Among the lines of the records, please find those that contain the word "will" and copy them.

_THE DATA_
============================================================
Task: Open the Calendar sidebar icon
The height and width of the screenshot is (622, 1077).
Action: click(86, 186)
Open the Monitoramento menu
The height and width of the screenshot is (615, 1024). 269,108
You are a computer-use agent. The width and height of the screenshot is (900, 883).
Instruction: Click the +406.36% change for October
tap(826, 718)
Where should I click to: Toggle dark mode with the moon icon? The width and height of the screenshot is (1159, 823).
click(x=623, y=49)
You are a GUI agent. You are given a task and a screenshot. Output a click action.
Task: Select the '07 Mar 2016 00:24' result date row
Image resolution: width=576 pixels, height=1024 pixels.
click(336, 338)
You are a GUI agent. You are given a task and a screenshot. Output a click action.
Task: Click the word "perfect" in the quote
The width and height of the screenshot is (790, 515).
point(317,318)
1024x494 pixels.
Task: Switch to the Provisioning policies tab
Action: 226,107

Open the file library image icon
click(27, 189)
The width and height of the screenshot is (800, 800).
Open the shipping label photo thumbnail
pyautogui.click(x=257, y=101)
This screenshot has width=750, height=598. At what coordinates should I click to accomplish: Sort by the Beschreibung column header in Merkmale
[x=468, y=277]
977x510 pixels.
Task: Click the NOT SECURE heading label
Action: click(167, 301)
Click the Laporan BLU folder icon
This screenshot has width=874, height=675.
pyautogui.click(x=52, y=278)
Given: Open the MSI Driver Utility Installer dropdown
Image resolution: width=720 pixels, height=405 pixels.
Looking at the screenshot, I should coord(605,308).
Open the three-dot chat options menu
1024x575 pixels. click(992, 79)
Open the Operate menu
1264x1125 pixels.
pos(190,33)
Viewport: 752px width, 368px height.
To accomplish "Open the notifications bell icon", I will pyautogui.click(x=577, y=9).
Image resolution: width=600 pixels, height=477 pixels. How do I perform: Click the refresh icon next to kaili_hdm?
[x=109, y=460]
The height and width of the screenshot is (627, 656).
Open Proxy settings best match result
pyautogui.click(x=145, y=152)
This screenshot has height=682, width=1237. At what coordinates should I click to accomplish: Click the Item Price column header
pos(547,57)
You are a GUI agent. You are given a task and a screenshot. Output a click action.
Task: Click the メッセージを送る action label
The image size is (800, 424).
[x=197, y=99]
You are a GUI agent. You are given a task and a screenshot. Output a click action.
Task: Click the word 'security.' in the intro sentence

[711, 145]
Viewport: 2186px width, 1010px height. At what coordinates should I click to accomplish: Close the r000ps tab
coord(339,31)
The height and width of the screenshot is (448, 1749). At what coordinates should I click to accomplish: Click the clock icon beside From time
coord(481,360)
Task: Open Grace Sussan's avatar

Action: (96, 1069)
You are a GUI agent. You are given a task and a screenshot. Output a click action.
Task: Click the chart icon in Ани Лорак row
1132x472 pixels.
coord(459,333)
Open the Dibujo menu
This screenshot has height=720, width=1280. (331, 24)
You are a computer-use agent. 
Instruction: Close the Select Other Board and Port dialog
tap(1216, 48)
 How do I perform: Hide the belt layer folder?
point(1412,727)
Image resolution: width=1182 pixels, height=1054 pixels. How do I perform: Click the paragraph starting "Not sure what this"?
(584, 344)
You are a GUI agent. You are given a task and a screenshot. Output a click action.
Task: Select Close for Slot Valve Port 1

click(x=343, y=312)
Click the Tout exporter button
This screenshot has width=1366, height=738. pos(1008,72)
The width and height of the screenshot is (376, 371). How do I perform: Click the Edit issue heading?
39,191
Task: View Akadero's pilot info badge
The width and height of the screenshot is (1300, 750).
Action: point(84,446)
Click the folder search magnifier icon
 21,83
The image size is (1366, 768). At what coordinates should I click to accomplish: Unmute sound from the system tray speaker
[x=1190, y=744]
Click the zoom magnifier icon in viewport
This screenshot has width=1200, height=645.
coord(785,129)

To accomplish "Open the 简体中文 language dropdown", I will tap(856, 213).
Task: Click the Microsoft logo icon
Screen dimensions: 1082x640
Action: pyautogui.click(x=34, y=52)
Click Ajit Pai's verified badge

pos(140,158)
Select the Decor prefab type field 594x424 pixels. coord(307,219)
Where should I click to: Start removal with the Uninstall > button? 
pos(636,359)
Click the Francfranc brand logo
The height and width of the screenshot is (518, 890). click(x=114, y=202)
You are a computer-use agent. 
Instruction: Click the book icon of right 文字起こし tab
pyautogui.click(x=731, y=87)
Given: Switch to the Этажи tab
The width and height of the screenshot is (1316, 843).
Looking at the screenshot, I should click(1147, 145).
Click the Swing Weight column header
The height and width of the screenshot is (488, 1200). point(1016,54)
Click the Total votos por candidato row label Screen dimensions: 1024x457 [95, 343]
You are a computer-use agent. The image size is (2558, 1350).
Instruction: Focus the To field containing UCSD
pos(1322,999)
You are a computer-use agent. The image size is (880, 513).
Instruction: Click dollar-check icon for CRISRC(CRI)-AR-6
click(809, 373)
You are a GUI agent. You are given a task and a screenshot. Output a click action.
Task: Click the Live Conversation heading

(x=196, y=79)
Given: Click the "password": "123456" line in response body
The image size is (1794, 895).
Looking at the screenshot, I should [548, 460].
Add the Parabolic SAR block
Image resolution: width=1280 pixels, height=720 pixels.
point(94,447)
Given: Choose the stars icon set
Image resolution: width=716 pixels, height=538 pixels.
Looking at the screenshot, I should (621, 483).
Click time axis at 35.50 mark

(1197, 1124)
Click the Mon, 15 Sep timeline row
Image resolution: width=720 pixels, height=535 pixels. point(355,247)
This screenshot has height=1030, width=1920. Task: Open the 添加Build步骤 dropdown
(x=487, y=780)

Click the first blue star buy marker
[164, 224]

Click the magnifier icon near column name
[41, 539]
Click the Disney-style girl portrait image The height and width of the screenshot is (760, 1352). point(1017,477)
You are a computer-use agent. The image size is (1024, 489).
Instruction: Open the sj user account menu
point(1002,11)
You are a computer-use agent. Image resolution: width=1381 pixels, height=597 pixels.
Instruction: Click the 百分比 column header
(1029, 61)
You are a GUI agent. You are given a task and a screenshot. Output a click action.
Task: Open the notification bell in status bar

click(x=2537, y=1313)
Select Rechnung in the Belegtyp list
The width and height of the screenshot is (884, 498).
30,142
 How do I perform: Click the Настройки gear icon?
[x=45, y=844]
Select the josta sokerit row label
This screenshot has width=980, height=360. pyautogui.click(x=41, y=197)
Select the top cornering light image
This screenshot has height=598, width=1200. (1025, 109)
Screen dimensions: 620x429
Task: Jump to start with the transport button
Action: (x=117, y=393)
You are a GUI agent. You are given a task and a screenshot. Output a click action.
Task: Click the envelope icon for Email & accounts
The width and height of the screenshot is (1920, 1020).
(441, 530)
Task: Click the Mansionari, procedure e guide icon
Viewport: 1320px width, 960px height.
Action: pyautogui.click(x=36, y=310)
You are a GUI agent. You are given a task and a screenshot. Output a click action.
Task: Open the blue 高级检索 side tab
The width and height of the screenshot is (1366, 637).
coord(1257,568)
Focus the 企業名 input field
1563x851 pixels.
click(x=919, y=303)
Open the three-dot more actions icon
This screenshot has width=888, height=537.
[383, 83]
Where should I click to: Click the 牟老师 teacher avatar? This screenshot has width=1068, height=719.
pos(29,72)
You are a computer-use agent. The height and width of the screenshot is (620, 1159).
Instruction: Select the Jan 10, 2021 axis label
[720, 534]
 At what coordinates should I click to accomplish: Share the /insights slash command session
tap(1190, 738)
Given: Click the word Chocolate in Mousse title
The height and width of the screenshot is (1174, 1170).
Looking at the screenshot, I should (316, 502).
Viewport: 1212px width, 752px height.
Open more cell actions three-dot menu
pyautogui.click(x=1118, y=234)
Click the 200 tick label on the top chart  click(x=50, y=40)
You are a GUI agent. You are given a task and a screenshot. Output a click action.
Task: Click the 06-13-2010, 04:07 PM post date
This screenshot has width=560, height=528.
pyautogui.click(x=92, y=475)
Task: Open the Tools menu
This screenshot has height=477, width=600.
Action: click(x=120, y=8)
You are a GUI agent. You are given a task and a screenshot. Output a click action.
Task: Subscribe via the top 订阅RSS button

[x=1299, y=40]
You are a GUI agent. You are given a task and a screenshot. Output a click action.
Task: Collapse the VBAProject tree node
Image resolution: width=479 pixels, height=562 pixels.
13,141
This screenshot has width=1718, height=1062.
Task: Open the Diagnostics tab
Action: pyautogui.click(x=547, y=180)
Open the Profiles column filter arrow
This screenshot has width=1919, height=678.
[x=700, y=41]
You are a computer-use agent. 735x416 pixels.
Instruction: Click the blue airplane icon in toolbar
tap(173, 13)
============================================================
_RESPONSE TO THE EXERCISE_
To accomplish "Open the notifications bell icon", I will pyautogui.click(x=577, y=9).
To accomplish "Open the 简体中文 language dropdown", I will tap(856, 213).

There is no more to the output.